Las Vegas Sun

April 19, 2024

Family Court makes pitch for a few more judges

The need for more Clark County Family Court judges couldn't be clearer, the court's presiding judge says.

More judges - the Family Division is asking the Legislature for six - would shrink the time it would take to hear and resolve cases, Judge Art Ritchie says.

Cases handled by Family Court include adoptions, divorces and paternity matters, temporary protection orders and child abuse and neglect allegations.

"The citizens of Clark County are more likely to touch our court than civil or criminal," Ritchie says. "The benefits to the community are kind of obvious."

The six proposed Family Court judges would boost their ranks to 19. They are part of a requested funding package for 10 new judges for the 8th Judicial District, including three new judges to handle civil matters and one criminal judge. The proposal also includes two additional judges for Washoe County's Family Court.

Judges and court administrators sold their case to lawmakers on the Assembly Judiciary Committee on March 21.

The numbers tell the tale: Clark County, with a population of 1.9 million, has 33 judges handling more than 91,000 case filings per year. That means the county has 1.7 judges per 100,000 population, and 2,782 filings per judge.

Every Western state - including Nevada taken as a whole - has more judges per capita than Clark County, and far fewer filings per judge. By comparison, in Washington there are 1,659 filings per judge; in Arizona, 1,225; in Idaho, a paltry 500.

"We're seeing an impact on the quality of justice," Chief District Judge Kathy Hardcastle says, referring to the time judges can spend on individual cases. "We don't want to become an assembly-line court."

In their testimony, Hardcastle and Ritchie presented statistics showing the courts' rising caseloads, in large part because of the county's exploding population, and the consequences.

In 2000 there were 41,297 family and juvenile case filings. That number climbed to 58,760 in 2006 - a 42 percent rise.

The American Bar Association recommends that 90 percent of Family Court cases be disposed of within three months and 98 percent within six months. Yet in Clark County, only 34 percent are resolved within three months and 55 percent within six months .

The time it takes to get civil cases to disposition is similarly lagging, court statistics show.

According to committee testimony, one Family Court judge who handles juvenile cases must attempt to oversee as many as 10 foster care cases per hour, giving the judge an average of six minutes to hear each child's case.
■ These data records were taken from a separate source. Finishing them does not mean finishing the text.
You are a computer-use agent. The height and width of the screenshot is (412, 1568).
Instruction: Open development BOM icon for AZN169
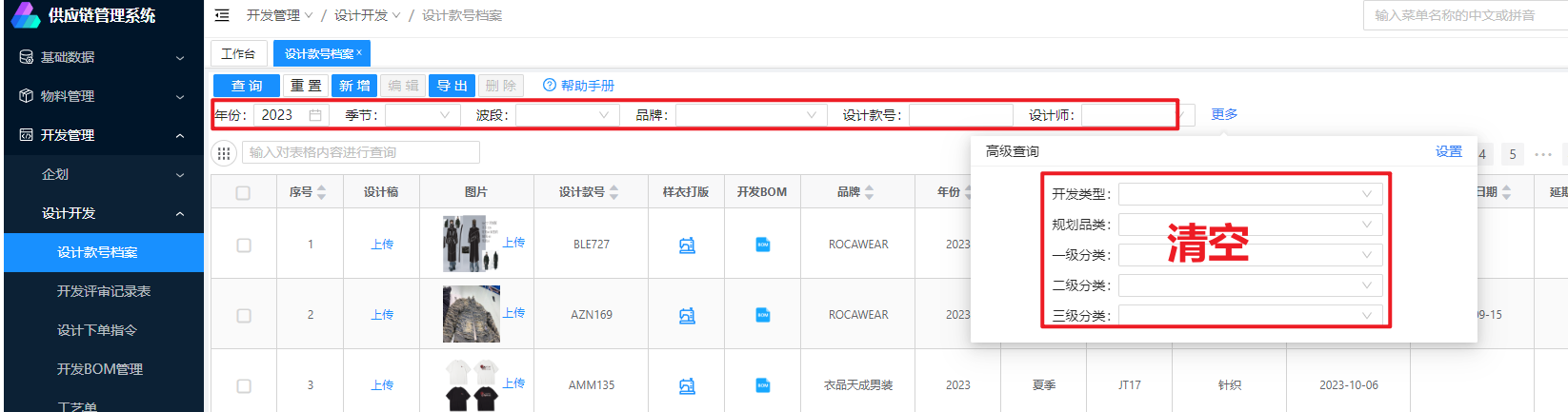click(762, 315)
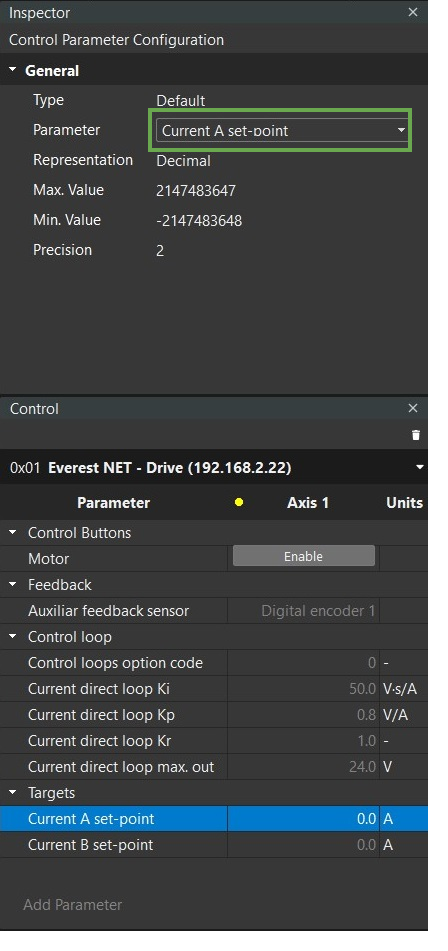Collapse the General section

[x=13, y=70]
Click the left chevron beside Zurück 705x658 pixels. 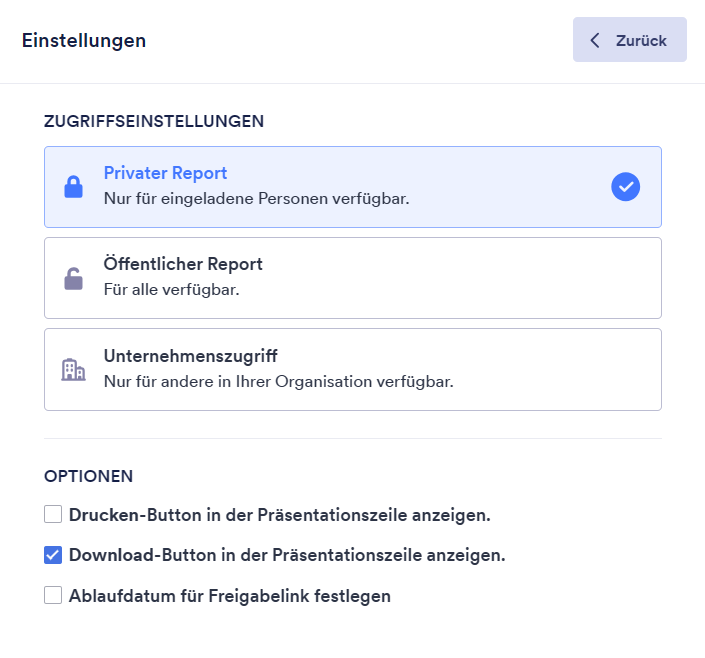595,41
Hardcastle says legislators were receptive to the request for more judges, although she notes that the Judiciary Committee doesn't hold the purse strings. Budget appropriators, who will look at Assembly Bill 246 in May, might drive a tough bargain, she said.

"Everybody appears to recognize the need," she said. "We'll get some new judges. It's just a question of how many."

The 10 proposed new judges for Clark County would cost the state $1.8 million annually for their salaries.

In addition, if the bill were approved, the county has agreed to pony up $7.2 million in additional annual funding for court staff and bailiffs to handle matters in the new criminal judge's court, a new deputy district attorney and deputy public defender. The county also has agreed to fund $19 million in one-time facility improvements to house the new judges.

Ritchie says the timing is key. As judges have been added in recent years on the civil and criminal side, it's imperative that the Family Court, one of the busiest in the nation, not get lost in the shuffle.

"It's pretty clear where the resources should go," he says. "From top to bottom, it's the Family Division's turn and the Family Division's need."